As makers of 3D cameras have learned, precise alignment of the multiple imagers required is essential to creating a usable image. Light simplifies that issue a little by only using prime lenses, so it doesn’t have to keep zooms in sync, but it does have quite a few modules to keep under control. From the factory, Light modules will come calibrated, using a fairly standard checkerboard-pattern alignment process. The modules are designed to detect when they need re-calibration, so that the user can be guided through the process. It isn’t any more complex than adjusting the micro-focus adjustment is on a high-end DSLR now, so for serious shooters it will be a small price to pay. To minimize the need for re-calibration, Light mounts its cameras on a stiff metal plate.

Is it a superphone or a super camera?

Light has a vision for an array of small cameras on the back of your smartphone that combine to make one high-resolution imageLight is clearly targeting the high-end smartphone market with its product strategy. It has announced that manufacturing giant Foxconn will be using its camera module in some of its high-end smartphones. The team makes a compelling case that smartphone companies are running out of ways to differentiate on the high-end, so adding $60-$80 to the cost of a phone (which means about $150-$200 to the price) is entirely plausible. Qualcomm Executive Chairman Paul Jacobs is a board member and investor, so the company clearly has some supporters in the right places in the industry supply chain to help make adoption of its camera in smartphones a reality.

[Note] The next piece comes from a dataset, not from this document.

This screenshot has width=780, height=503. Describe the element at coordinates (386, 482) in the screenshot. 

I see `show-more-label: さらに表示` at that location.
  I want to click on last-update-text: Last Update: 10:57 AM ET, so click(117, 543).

As a photographer, though, I’m actually looking to see if non-phone vendors start to get interested. The point-and-shoot market continues to tank, and the DSLR and mirrorless markets certainly aren’t doing all that well. But they still represent over 100 million cameras sold every year. What if someone built a camera that sold for $400 and could replace a $2,000 DSLR and $1,000 lens, but fit in your pocket? It could have real camera controls (something smartphones don’t), jack for a remote mic, a nice flash, and an Electronic Viewfinder. Light even has a slightly-larger prototype that can zoom to 150mm, enough for most photography needs. Recreating the depth-of-field effects and bokeh that come with larger sensors will be a challenge, but Light claims to have ways to address that as well. In other words, it could be an amazing camera for serious photographers, not just a feature on a high-end phone. Either way, I’m looking forward to getting a Light-enabled device to shoot with when they start shipping modules in 2016.